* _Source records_
_ _ _ _ _ _ _
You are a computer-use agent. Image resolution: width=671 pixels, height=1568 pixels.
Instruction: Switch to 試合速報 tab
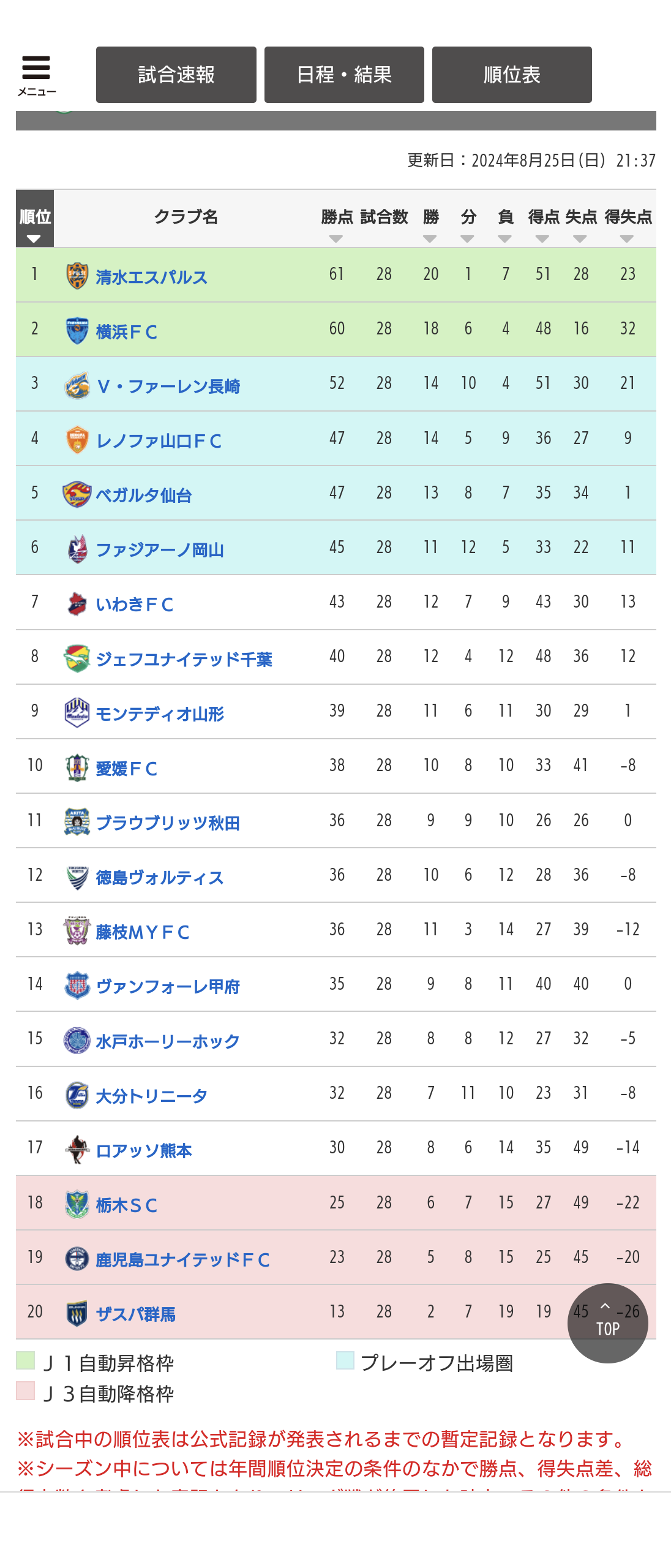tap(176, 75)
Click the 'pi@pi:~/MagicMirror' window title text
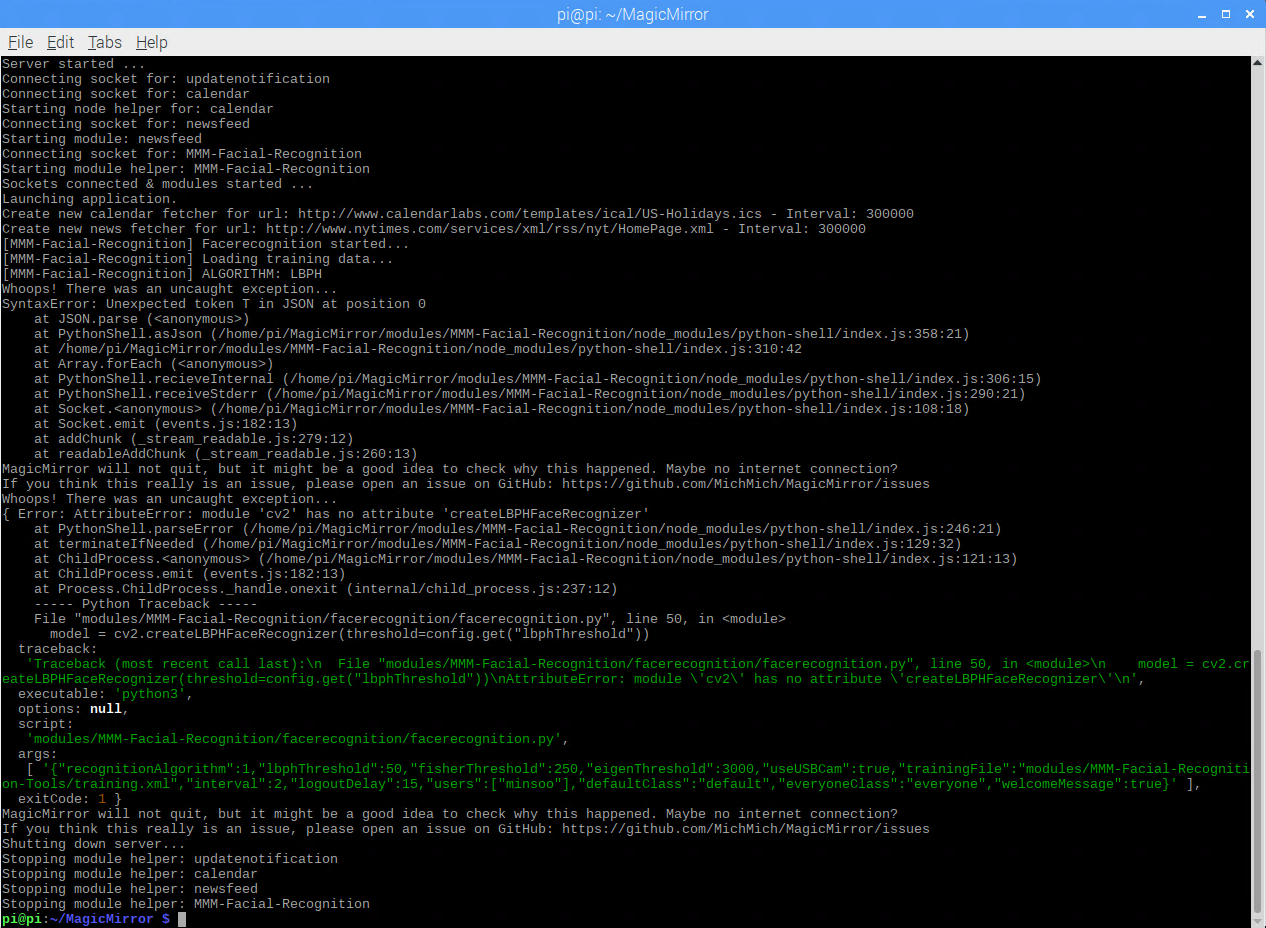The image size is (1266, 928). 632,14
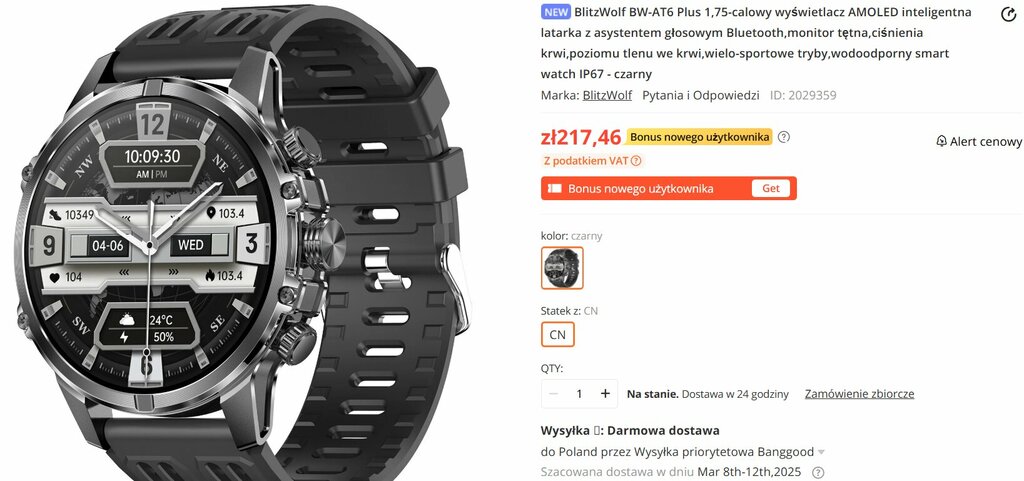Screen dimensions: 1024x481
Task: Click the Get button for the new user bonus
Action: click(x=771, y=189)
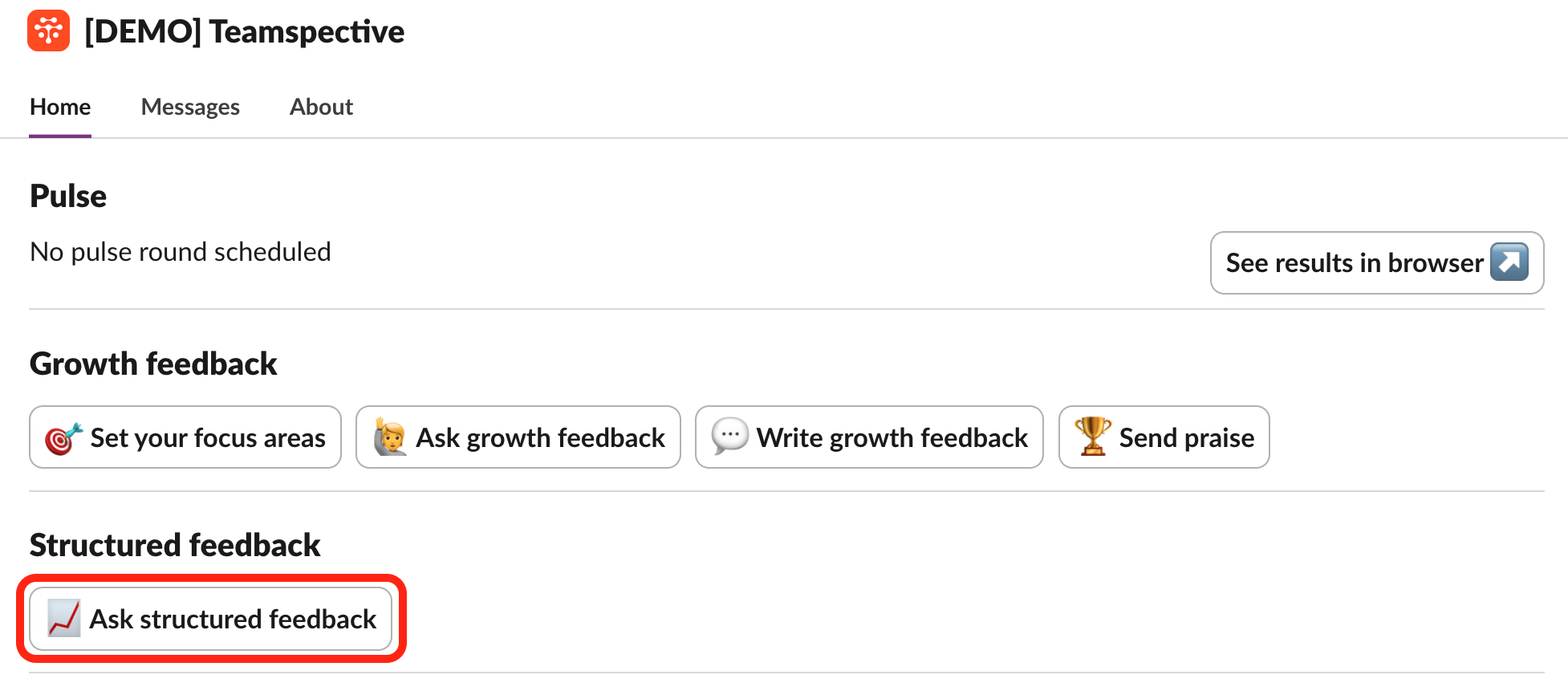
_ _ _ _ _ _ _
* _REQUIREMENT_
Would you copy out all the data exactly, without the images?

* _TASK RESULT_
You are a computer-use agent. Image resolution: width=671 pixels, height=1568 pixels.
Instruction: Switch to 試合速報 tab
tap(176, 75)
Click the 'pi@pi:~/MagicMirror' window title text
The image size is (1266, 928). 632,14
Screen dimensions: 1024x481
Task: Click the Get button for the new user bonus
Action: click(x=771, y=189)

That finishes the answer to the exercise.